Melanie Philips wirtes @ The Jerusalem Post:

Alex Chalmers
What is that unfamiliar rustling in the British cultural undergrowth? It’s the sound of people suddenly acknowledging a problem with anti-Semitism.

For years, anti-Semitism in Britain was the prejudice that dared not speak its name. The hostility toward Israel endemic in educated circles was emphatically declared to have nothing whatever to do with hatred of Jews. Anyone who claimed a connection was denounced as “waving the shroud of the Holocaust” to silence legitimate “criticism” of Israel.


Jewish students have long run the gauntlet of vicious Israel- and Jew-hatred. “Israel apartheid” weeks, BDS motions and campus conferences declaring Israel is a “settler-colonial state” have morphed into intimidation, stigmatization and discrimination against Jews at university.

VIRTUALLY NO ONE outside the Jewish community has paid this any attention.  Now, though, unease has begun to seep into British national consciousness.

The reason is a shift in perspective. Israel is no longer seen as the world’s major flashpoint. The TV news is instead pumping images of Syrian atrocities and floods of displaced migrants into the living rooms of the nation.

Security officials repeatedly warn of the likelihood of coordinated Islamist attacks in Britain. The terrorist atrocities last year in Paris and most recently in Brussels have ratcheted up anxiety levels.
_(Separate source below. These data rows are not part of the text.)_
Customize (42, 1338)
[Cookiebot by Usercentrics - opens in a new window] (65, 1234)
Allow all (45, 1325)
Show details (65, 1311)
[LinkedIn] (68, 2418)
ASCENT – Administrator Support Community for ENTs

After the Paris attacks, though, something else changed. Many, from Prime Minister David Cameron downward, expressed their shock when British Jews said they no longer felt safe in Britain, specifically as Jews. How could this be, Britain asked itself in blinkered bewilderment. [...]


Meanwhile, the issue of campus Jew-hatred exploded when Alex Chalmers, the non-Jewish co-chairman of the Labor Party-affiliated Oxford University Labor Club (OULC), resigned with a devastating account of the Jew-bashing in such circles.

“Whether it be,” he wrote, “members of the executive throwing around the term ‘Zio’ (a term for Jews usually confined to websites run by the Ku Klux Klan) with casual abandon, senior members of the club expressing their ‘solidarity’ with Hamas and explicitly defending their tactics of indiscriminately murdering civilians, or a former co-chair claiming that ‘most accusations of anti-Semitism are just the Zionists crying wolf,’ a large proportion of both OULC and the student Left in Oxford more generally have some kind of problem with Jews,” he wrote.

The Chalmers statement received huge attention from the British media. For the first time, non-Jewish commentators started expressing horrified concern about the swell of anti-Semitism.